What does this have to do with the Red Devils, you ask? Awesome as they were, they never wore the mantle of Major Rock Artists. As such, nothing they did on their own should even merit a mention by Mr. LeRoy. However, the Devils, being generally wonderfully talented musicians, attracted the attention of major artists and individuals in the industry, Rick Rubin being the obvious example. It’s through this side door that the Devils snuck to make their name as more than just another bar band or run-of-the-mill neo-classic blues outfit. Rubin brought the Devils formally in touch with the likes of Mick Jagger and Johnny Cash, and the former is the reason we can be so grateful to LeRoy.
You see, Jagger recorded an album that has become something of a widely-circulated secret, a “popular unknown,” if you will. Never having received an official title, the bootleg surfaces with names like “Nature of My Game” and “Mean Old World.” No matter the words on the spine, what counts is the goods inside: a collection of vintage blues favorites sung by Mick and backed up by everyone’s favorite ass-kicking West Coast blues assembly, The Red Devils.
While Mick is unarguably a worthy subject and a titan in the world of rock, the real treat for those of you who have surfed into this little corner of the interverse is that LeRoy wasn’t content to just list a bunch of tracks, go on about how awesome Jagger is, shake his head over the non-release of greatness, and then close the door.
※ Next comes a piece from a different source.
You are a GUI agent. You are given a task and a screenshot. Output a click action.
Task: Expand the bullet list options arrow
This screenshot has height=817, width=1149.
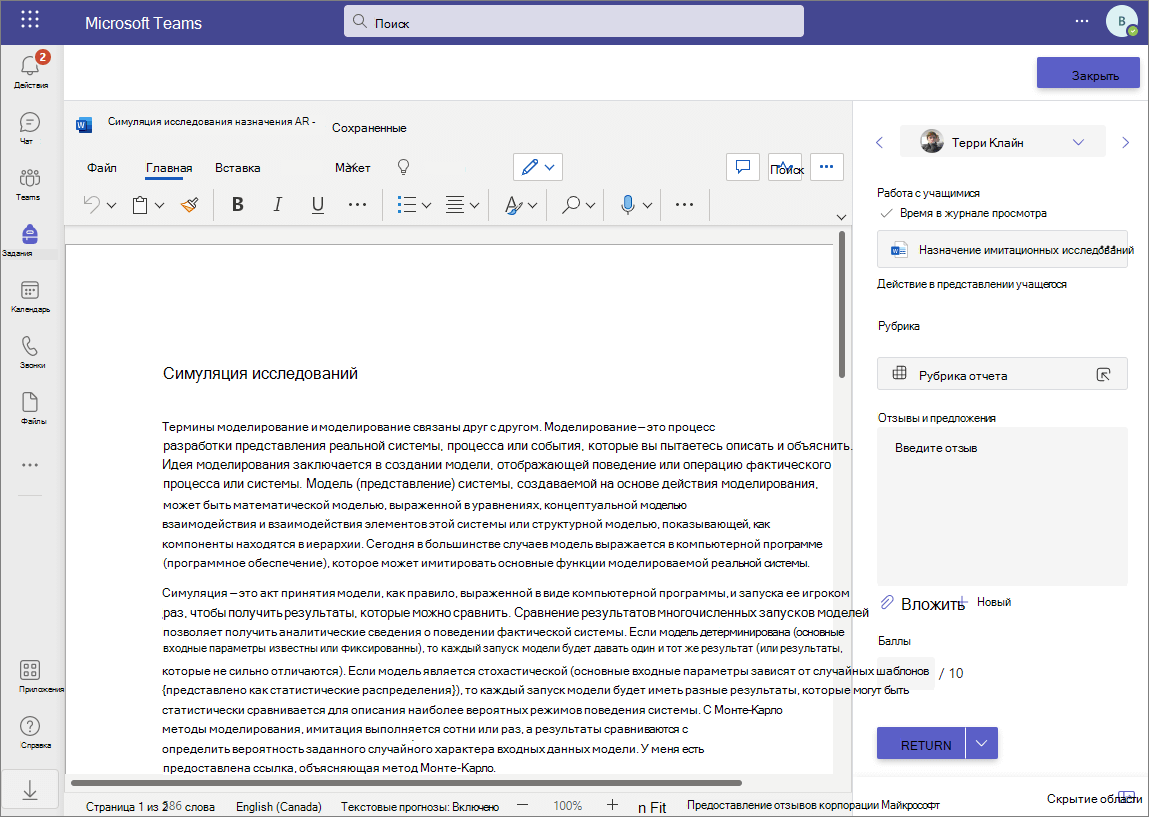[x=426, y=205]

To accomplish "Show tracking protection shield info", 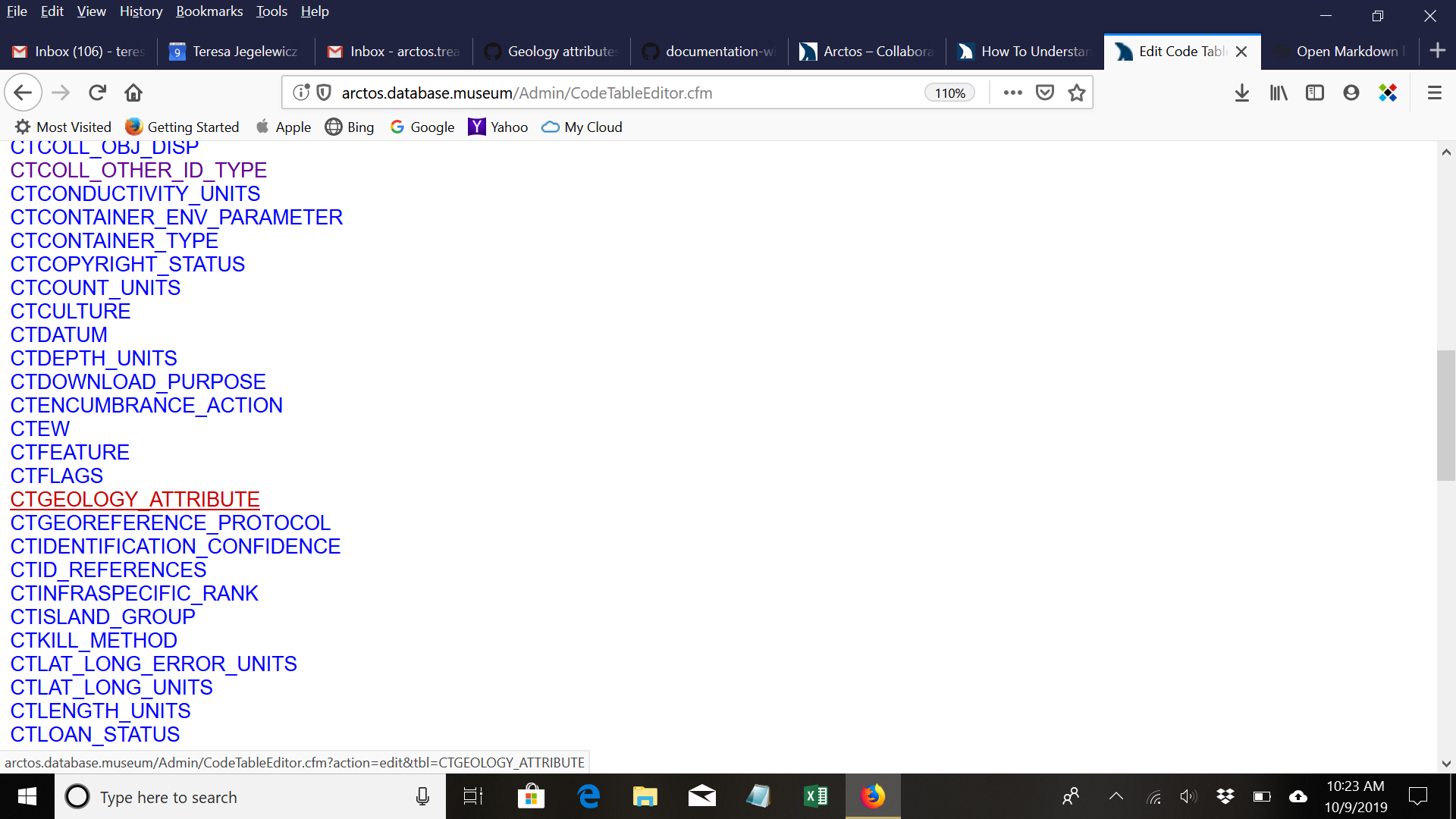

LeRoy is actually interested in the Red Devils. Crazily enough, he goes into not only the recording of Jagger’s lost wax artifact, but delves fairly deeply into the history of our favorite backing band and then goes on to relate further tales of their adventures post-Jagger, like the Johnny Cash backing sessions…and the recording of the Devils’ second album. Unless you’re a pretty well-connected and ardent fan, it’s likely that you’ve never heard about their second album and only studio effort.
In his approach to this book, LeRoy bestows a true gift on the reader. In the introduction, the he opines that “rock journalism produces all too many volumes that are little more than rehashed news reports stitched together with commentary – often of dubious value – from the author. I did not want to contribute to this library, so early on I adopted this approach: if I could not get new information about an album from a primary source, I left it out of the book.”
When I read that, I got pretty excited. What this means is that we’re not receiving a simple rehash of available information. Quotes and anecdotes are included from the likes of Bill Bateman, Jonny Ray Bartel, Dave Lee Bartel, and Ginny Tura, information from interviews conducted as late as January 2007.
Dave Lee Bartel on the no-practice, all-feel approach to recording Muddy Waters’ “Still a Fool”: “I didn’t know well enough to play in my fucking bedroom.”
Jonny Ray in disbelief at the spontaneous decision by Rubin and Jagger to record with them: “I figured we’d get about halfway through it, and then he’d fire us, and call in some studio people.”
Bill Batemen working with Mick: “I sat down with him at the board, and we wrote the lyrics out. ‘Cause he couldn’t understand a Muddy Waters song, he couldn’t understand a Slim Harpo song. He’d say, ‘What’s he saying there, Bill?”
Unless you were hanging out heavy on the scene in the early nineties, there’s a strong chance you don’t know a whole lot of this story. Do yourself a favor and pick it up. You’ll be glad you did.